• [WHAT YOU NEED TO DO]:
Find the line with "[Open quick add: ButterCloud™ Maxi Dress in Blush]" and the line with "Your Data (571, 2283)" in the entries below; output exactly those two lines, every line between them, and no others.
### RECORDS FOR PROCESSING ###
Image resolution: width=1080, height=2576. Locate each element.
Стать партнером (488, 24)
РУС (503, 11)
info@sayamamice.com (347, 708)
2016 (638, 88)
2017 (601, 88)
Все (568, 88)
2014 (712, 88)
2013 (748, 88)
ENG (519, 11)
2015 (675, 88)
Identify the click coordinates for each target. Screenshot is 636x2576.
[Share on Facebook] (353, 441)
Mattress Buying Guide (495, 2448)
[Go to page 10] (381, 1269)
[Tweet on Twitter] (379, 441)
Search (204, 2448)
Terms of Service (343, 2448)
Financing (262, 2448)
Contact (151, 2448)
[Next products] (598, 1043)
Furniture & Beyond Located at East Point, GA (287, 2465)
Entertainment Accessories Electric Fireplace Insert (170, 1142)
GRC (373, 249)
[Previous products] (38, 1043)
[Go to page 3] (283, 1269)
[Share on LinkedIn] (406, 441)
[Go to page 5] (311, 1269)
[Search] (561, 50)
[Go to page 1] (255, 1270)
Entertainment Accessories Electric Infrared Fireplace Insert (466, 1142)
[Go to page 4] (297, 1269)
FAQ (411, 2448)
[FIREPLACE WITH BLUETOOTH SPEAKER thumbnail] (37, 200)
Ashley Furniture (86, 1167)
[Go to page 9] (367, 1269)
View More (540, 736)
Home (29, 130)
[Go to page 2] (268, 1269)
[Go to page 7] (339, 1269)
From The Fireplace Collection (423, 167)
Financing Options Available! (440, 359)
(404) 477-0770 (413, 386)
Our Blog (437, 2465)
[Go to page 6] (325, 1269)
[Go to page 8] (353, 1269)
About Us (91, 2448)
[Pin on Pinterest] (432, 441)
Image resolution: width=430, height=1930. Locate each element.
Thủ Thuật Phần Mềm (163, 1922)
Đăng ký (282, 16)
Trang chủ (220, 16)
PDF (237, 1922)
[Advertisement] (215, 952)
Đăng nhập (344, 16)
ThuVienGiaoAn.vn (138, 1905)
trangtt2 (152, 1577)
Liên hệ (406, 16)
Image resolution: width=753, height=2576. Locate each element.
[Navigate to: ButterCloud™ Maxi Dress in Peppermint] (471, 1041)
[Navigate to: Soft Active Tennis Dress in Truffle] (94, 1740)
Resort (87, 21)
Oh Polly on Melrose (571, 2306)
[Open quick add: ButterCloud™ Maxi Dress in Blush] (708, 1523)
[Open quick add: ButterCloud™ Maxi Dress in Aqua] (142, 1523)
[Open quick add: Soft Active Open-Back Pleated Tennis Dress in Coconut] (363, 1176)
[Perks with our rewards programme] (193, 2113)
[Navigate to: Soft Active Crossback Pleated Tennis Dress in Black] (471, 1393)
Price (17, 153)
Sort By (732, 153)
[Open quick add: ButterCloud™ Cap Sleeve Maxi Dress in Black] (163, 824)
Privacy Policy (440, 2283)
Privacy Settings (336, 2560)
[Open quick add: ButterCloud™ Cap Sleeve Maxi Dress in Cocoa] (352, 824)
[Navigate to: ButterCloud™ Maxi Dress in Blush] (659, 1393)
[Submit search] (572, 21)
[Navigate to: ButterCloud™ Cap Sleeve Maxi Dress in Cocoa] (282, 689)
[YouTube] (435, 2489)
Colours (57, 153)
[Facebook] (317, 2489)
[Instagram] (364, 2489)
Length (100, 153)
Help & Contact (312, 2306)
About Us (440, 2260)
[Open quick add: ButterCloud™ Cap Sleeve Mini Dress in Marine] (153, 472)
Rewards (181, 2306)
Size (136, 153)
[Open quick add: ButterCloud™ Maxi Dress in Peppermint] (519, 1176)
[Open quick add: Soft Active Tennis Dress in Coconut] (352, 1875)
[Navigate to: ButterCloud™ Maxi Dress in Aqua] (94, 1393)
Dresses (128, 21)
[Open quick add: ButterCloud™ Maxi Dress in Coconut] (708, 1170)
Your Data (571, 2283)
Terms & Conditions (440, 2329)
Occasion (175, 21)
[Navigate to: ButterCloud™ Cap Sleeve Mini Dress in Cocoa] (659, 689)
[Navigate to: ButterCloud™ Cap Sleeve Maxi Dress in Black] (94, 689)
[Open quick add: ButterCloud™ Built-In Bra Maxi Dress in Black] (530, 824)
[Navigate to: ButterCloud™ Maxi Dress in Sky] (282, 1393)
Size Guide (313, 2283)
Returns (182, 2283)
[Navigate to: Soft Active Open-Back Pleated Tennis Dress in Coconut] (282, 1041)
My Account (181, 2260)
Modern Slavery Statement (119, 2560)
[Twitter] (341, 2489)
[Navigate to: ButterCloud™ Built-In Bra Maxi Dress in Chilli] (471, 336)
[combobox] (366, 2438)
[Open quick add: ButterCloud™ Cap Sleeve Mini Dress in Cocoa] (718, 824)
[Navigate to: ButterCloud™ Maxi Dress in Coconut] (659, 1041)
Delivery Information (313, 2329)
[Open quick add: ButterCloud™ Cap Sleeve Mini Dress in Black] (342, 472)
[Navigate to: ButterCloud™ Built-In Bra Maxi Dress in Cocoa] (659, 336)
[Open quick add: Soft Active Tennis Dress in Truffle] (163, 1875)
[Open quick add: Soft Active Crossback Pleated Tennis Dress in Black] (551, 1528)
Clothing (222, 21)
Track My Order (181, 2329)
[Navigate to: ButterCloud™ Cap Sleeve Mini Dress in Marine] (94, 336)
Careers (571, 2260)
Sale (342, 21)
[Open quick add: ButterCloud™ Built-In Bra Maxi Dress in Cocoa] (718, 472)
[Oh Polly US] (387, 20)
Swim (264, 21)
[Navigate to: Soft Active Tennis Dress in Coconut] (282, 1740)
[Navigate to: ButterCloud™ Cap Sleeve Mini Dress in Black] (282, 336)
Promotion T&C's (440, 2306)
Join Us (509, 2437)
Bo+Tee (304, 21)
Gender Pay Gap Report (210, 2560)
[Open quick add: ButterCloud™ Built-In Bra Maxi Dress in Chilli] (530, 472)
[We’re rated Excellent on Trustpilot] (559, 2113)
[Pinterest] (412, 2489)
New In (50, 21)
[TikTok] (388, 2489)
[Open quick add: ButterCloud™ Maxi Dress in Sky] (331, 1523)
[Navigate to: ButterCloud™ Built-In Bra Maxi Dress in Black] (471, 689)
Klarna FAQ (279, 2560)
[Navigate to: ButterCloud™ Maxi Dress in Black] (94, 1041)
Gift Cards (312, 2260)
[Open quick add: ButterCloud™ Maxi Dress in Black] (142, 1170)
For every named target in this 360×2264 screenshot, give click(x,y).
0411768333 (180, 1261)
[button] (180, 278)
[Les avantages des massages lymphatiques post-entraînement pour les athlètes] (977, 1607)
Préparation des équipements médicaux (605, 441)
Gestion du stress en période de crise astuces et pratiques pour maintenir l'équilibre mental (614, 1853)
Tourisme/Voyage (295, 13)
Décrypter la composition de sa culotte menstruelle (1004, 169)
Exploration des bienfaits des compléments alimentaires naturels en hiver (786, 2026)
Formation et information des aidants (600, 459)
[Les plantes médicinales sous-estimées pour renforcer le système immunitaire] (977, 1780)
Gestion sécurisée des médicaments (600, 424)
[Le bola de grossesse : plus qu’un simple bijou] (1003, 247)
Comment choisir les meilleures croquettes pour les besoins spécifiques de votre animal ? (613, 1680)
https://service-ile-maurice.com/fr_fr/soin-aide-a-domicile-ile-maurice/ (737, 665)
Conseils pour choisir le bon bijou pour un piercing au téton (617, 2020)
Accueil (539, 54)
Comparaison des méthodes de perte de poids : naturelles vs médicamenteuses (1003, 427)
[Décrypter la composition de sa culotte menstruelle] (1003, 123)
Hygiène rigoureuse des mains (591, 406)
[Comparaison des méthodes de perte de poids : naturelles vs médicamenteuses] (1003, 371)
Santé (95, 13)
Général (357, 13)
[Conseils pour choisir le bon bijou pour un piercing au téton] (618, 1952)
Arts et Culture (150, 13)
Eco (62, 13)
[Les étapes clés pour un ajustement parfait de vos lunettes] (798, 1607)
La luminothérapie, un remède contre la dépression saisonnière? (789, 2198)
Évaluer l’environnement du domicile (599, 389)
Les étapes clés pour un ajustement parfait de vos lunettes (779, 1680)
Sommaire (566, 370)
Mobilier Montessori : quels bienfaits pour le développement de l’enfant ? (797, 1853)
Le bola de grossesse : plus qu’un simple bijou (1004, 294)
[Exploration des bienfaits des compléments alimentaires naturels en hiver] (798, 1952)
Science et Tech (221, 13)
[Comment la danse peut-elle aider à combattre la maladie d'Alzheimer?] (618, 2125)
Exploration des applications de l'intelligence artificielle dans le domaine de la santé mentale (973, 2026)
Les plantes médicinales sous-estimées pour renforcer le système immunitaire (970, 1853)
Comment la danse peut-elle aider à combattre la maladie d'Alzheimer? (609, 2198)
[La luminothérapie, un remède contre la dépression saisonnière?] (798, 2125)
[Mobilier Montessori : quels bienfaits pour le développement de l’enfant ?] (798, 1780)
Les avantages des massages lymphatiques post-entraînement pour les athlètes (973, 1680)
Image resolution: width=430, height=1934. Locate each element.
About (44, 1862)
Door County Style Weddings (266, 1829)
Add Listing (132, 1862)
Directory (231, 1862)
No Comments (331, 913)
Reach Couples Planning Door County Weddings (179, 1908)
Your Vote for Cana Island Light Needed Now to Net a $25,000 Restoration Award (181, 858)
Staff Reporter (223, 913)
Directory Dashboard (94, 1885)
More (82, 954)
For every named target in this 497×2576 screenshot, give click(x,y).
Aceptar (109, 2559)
###
• [FINISHED EXERCISE]:
[Open quick add: ButterCloud™ Maxi Dress in Blush] (708, 1523)
[Open quick add: ButterCloud™ Maxi Dress in Aqua] (142, 1523)
[Open quick add: Soft Active Open-Back Pleated Tennis Dress in Coconut] (363, 1176)
[Perks with our rewards programme] (193, 2113)
[Navigate to: Soft Active Crossback Pleated Tennis Dress in Black] (471, 1393)
Price (17, 153)
Sort By (732, 153)
[Open quick add: ButterCloud™ Cap Sleeve Maxi Dress in Black] (163, 824)
Privacy Policy (440, 2283)
Privacy Settings (336, 2560)
[Open quick add: ButterCloud™ Cap Sleeve Maxi Dress in Cocoa] (352, 824)
[Navigate to: ButterCloud™ Maxi Dress in Blush] (659, 1393)
[Submit search] (572, 21)
[Navigate to: ButterCloud™ Cap Sleeve Maxi Dress in Cocoa] (282, 689)
[YouTube] (435, 2489)
Colours (57, 153)
[Facebook] (317, 2489)
[Instagram] (364, 2489)
Length (100, 153)
Help & Contact (312, 2306)
About Us (440, 2260)
[Open quick add: ButterCloud™ Cap Sleeve Mini Dress in Marine] (153, 472)
Rewards (181, 2306)
Size (136, 153)
[Open quick add: ButterCloud™ Maxi Dress in Peppermint] (519, 1176)
[Open quick add: Soft Active Tennis Dress in Coconut] (352, 1875)
[Navigate to: ButterCloud™ Maxi Dress in Aqua] (94, 1393)
Dresses (128, 21)
[Open quick add: ButterCloud™ Maxi Dress in Coconut] (708, 1170)
Your Data (571, 2283)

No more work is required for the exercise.